- _THE EXERCISE_
Please format the data below as a JSON list of strings, starting at its first line and ending at the line that contains "[x=244, y=76]". Give one string per line and leave out any blank lines.

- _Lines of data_
····················
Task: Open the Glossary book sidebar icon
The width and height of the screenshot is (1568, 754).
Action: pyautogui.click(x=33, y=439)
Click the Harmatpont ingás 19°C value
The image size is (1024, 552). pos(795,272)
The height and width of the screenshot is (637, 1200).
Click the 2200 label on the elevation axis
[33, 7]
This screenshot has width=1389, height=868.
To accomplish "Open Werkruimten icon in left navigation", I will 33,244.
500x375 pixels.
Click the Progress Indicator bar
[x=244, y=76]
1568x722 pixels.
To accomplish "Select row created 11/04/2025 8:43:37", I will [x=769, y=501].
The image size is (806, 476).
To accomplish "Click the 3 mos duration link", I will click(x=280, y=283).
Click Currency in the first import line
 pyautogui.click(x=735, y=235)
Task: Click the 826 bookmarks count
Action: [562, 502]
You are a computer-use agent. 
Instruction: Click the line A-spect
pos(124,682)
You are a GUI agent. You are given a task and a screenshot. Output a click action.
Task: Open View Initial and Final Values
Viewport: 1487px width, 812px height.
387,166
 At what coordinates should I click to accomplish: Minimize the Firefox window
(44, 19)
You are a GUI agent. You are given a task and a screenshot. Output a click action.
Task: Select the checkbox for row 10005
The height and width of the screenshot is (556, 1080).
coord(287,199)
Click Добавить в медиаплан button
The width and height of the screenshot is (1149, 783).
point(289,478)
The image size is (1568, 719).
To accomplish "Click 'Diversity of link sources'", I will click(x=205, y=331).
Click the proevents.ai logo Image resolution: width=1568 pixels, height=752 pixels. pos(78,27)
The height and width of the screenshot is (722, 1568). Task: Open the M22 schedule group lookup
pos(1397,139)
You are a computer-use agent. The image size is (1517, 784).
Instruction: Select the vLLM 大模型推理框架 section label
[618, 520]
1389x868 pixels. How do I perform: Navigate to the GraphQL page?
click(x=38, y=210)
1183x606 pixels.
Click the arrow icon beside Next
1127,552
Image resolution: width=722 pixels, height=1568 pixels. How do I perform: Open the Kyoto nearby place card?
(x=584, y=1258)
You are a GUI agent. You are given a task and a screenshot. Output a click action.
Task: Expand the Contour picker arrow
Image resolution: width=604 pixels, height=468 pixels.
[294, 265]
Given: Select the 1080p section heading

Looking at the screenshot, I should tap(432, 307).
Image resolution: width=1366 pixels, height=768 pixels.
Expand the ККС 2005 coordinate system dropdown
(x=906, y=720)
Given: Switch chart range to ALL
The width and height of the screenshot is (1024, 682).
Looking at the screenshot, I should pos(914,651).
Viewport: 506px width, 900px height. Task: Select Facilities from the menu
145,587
····················
- _TASK RESPONSE_
[
  "Task: Open the Glossary book sidebar icon",
  "The width and height of the screenshot is (1568, 754).",
  "Action: pyautogui.click(x=33, y=439)",
  "Click the Harmatpont ingás 19°C value",
  "The image size is (1024, 552). pos(795,272)",
  "The height and width of the screenshot is (637, 1200).",
  "Click the 2200 label on the elevation axis",
  "[33, 7]",
  "This screenshot has width=1389, height=868.",
  "To accomplish \"Open Werkruimten icon in left navigation\", I will 33,244.",
  "500x375 pixels.",
  "Click the Progress Indicator bar",
  "[x=244, y=76]"
]